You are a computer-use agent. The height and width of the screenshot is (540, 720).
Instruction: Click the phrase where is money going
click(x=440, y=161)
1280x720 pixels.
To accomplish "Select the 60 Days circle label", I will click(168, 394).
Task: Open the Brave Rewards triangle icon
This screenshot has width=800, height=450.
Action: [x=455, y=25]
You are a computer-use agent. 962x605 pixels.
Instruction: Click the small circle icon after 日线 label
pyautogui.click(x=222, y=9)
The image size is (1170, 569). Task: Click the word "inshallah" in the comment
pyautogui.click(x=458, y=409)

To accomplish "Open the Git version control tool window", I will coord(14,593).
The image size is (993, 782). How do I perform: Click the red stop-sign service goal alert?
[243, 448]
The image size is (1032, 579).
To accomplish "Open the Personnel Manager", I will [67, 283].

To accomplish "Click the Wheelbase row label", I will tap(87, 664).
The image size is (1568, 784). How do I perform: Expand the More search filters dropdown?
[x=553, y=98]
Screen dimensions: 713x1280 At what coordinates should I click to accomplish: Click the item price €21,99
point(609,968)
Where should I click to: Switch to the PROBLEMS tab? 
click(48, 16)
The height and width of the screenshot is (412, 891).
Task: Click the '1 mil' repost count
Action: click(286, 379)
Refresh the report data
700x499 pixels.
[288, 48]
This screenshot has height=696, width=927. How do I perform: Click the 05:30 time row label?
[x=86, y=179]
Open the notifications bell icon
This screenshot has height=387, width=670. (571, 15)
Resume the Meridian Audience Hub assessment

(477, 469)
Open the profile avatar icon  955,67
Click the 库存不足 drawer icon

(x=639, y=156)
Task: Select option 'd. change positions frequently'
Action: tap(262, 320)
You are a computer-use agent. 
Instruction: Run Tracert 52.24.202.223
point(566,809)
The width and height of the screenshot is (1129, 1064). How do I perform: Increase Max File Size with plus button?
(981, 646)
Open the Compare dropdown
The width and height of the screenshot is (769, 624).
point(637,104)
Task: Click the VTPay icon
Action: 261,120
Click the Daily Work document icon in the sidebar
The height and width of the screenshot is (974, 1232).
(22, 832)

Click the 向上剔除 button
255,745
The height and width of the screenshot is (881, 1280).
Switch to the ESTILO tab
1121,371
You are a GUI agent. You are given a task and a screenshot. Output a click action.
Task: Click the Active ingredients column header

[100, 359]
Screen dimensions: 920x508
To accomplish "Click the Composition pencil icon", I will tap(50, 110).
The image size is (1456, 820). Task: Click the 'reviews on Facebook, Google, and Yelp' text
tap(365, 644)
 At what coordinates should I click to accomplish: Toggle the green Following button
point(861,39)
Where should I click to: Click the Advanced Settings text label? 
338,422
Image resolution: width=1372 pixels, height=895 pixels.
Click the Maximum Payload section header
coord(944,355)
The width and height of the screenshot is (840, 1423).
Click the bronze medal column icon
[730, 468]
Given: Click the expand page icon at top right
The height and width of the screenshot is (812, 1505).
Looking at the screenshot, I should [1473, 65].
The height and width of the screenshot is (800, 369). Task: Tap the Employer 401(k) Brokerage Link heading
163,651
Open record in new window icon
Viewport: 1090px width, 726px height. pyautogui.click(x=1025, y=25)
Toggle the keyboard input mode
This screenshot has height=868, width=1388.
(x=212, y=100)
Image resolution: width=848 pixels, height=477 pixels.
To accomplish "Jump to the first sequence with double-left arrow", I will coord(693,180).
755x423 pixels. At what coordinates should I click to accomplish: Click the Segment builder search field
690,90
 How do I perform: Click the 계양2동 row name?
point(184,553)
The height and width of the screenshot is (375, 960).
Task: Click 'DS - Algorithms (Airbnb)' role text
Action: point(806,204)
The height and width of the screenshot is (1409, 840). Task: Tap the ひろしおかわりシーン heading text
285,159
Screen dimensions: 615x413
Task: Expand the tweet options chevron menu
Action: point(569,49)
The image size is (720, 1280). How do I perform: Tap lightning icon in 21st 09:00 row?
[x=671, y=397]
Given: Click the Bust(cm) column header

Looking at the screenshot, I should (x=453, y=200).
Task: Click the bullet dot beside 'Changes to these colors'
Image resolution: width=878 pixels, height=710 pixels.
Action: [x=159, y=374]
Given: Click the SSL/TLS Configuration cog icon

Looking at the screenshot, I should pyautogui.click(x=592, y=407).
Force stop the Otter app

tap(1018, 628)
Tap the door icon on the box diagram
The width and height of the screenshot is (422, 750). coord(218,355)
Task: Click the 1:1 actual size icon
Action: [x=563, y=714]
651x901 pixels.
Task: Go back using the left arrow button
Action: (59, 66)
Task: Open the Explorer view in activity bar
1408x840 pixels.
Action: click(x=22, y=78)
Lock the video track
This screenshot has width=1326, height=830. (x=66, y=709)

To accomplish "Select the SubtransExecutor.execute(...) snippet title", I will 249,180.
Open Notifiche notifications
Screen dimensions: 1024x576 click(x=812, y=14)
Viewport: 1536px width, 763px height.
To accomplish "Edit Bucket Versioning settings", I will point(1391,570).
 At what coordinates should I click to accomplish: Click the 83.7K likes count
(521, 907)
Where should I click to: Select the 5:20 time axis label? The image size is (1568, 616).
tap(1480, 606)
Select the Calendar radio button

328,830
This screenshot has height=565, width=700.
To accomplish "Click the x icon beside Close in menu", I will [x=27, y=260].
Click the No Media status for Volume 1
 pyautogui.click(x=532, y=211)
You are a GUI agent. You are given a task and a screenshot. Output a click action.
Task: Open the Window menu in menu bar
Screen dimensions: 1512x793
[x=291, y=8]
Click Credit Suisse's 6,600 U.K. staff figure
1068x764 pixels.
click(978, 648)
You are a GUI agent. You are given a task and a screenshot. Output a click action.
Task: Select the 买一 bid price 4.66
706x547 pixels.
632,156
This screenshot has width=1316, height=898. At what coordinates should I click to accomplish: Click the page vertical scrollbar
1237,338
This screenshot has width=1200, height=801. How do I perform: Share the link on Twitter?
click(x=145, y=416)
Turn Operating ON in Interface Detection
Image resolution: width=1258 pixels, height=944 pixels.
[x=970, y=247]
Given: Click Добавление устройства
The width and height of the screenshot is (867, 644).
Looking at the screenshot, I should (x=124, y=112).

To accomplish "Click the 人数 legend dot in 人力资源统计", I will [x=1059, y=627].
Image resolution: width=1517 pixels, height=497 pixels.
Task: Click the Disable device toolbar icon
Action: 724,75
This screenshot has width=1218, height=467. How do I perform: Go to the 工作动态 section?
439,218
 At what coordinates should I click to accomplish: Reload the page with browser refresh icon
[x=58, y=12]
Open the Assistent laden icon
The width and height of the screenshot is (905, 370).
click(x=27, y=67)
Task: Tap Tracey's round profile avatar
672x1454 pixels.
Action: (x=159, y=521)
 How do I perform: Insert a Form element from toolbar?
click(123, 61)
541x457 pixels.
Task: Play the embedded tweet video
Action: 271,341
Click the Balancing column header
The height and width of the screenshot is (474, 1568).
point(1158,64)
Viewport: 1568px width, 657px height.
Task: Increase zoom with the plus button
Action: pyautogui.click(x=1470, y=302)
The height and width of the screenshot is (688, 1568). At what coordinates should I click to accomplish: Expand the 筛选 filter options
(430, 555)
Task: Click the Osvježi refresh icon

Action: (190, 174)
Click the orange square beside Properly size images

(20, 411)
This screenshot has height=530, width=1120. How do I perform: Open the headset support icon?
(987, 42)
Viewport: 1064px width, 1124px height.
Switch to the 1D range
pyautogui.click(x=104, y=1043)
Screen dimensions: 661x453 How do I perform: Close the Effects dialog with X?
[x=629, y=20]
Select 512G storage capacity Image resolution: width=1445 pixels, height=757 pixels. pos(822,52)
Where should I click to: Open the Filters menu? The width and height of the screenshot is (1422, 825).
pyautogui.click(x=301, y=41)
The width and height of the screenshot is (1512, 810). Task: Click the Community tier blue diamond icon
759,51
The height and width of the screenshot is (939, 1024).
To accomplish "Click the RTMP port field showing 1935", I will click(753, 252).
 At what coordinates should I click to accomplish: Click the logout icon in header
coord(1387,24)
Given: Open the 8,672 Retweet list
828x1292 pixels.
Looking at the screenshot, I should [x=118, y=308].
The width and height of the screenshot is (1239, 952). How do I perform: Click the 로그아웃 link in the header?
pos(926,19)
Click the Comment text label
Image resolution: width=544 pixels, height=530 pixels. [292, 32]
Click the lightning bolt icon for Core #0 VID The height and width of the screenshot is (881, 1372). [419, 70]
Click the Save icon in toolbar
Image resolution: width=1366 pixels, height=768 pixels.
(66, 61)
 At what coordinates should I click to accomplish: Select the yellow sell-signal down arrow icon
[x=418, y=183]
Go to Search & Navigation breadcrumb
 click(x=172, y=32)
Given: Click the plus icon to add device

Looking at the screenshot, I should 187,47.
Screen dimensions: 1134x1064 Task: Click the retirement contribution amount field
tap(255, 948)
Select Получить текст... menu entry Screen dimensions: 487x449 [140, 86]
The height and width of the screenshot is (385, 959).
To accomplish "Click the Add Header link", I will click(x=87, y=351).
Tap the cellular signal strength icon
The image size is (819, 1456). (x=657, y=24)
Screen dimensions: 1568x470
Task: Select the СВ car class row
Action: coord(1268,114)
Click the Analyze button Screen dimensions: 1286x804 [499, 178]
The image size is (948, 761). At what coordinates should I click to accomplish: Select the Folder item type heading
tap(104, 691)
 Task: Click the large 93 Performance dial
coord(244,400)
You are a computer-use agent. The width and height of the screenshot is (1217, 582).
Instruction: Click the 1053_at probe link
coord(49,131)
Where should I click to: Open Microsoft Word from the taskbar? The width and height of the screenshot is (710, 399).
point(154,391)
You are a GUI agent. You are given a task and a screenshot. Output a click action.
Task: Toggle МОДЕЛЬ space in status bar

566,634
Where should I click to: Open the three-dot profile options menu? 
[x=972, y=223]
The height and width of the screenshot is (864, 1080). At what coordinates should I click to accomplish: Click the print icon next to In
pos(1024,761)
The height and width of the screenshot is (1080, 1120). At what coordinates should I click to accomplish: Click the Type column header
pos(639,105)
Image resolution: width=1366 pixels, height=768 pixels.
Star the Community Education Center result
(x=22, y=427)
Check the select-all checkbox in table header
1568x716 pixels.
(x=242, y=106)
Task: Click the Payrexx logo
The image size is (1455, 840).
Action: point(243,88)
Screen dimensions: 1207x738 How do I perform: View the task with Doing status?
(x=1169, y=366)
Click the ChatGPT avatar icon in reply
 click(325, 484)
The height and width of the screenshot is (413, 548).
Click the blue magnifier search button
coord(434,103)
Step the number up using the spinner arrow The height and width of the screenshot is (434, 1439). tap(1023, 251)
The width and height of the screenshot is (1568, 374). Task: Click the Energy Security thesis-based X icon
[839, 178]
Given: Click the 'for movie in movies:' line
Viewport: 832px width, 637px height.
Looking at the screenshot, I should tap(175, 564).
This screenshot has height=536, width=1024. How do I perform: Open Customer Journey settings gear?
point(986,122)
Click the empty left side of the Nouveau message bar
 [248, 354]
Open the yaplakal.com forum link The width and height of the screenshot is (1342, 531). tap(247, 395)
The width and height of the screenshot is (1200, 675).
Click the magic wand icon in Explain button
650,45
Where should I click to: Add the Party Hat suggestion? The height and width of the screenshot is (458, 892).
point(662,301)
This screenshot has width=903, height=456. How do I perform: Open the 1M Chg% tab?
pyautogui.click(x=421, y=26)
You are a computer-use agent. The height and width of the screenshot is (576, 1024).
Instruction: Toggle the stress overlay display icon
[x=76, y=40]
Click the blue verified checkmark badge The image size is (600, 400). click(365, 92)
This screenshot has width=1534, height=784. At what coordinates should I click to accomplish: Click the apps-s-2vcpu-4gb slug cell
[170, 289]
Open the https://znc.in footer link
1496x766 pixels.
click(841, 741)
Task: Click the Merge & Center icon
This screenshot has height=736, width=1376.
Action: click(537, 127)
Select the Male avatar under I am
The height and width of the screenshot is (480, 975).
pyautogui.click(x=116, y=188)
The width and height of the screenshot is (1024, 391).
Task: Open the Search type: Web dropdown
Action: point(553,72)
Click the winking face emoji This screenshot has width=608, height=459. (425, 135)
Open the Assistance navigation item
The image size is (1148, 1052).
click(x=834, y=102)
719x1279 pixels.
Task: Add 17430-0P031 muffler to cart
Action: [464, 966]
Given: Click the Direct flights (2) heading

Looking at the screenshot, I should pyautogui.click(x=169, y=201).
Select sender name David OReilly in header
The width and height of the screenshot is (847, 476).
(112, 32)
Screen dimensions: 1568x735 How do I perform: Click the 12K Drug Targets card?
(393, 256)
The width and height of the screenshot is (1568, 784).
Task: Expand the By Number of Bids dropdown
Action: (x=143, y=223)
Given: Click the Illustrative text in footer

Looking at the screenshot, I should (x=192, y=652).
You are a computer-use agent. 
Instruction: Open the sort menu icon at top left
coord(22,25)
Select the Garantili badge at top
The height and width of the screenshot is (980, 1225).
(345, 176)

**Directions**:
When a line in the data above contains the string "computer", copy that line.

**Problem solution**:
You are a computer-use agent. The height and width of the screenshot is (540, 720).
You are a computer-use agent. 962x605 pixels.
You are a computer-use agent. 
You are a computer-use agent. The width and height of the screenshot is (1217, 582).
You are a computer-use agent. The height and width of the screenshot is (576, 1024).
You are a computer-use agent. 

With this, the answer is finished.